La "lâcheté" des harceleurs sous pseudos. Bien décidée à ne pas laisser ces attaques passer, Marie Laguerre a décidé de porter plainte le 5 décembre pour cyber-harcèlement et menaces auprès du parquer de Paris. La plainte est déposée contre X, car beaucoup de ces messages sont publiés sous des pseudonymes. "C'est d'une grande violence, à la fois par le contenu mais aussi par la fréquence. Ces personnes se cachent derrière un écran et c'est très lâche", dénonce la jeune femme, qui tient son ordinateur à disposition des enquêteurs afin qu'ils remontent la piste de chacun des auteurs de ce violent déferlement.

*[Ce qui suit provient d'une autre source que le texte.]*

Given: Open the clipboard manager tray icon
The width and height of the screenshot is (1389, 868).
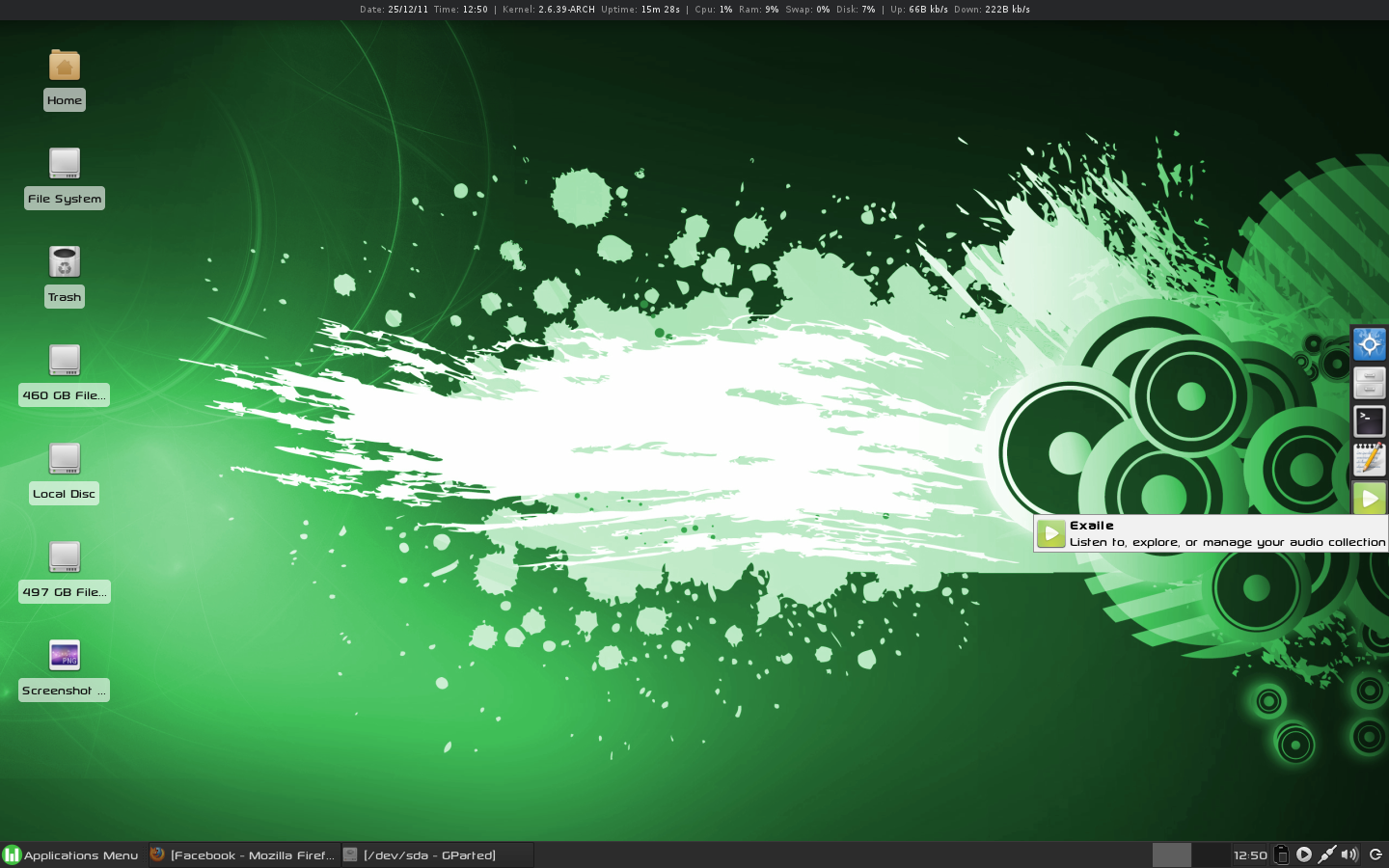Looking at the screenshot, I should point(1281,854).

Des messages "profondément sexistes". "À titre personnel, j'aimerais qu'ils soient jugés. J'aimerais les regarder dans les yeux pour voir qui sont ces personnes, pour qu'ils se rendent compte qu'on n'insulte pas quelqu'un, que je suis une personne réelle avec de réels sentiments, et que leurs mots sont violents", explique Marie Laguerre. Très engagée dans la cause féministe, elle assume de faire de son cas un exemple. "J'espère que, si jugement il y a , il enverra un message très fort. Au-delà du harcèlement sur Internet, ce qui est important pour moi est de montrer que tous les messages sont en fait profondément sexistes. Entre les menaces de viol, les gens qui m'insultent parce que soi-disant j'étais habillée d'une certaine manière… C'est très important de ne pas fermer les yeux", insiste la Parisienne.

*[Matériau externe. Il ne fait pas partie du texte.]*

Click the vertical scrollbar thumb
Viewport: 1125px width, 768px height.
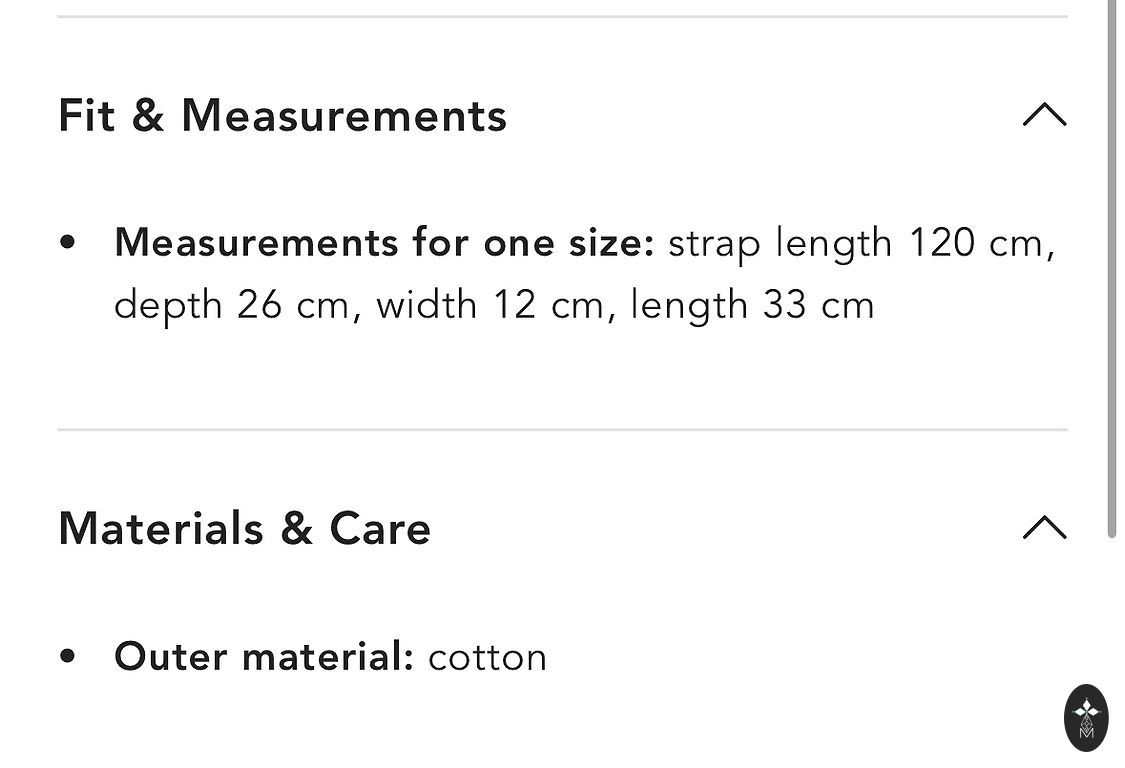point(1111,270)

"Ça suffit". "Ça montre qu'une partie de la population en France est convaincue que l'on n'est pas égaux entre femmes et hommes. Ces messages sont la preuve que, plus que jamais, on doit continuer à se battre", martèle Marie Laguerre. "On doit envoyer un message fort à la fois à ceux qui m'ont insultée et menacée, mais aussi à tous les autres qui se permettent de faire ces actes abjects en toute impunité. Ma plainte, c'est pour dire que ça suffit."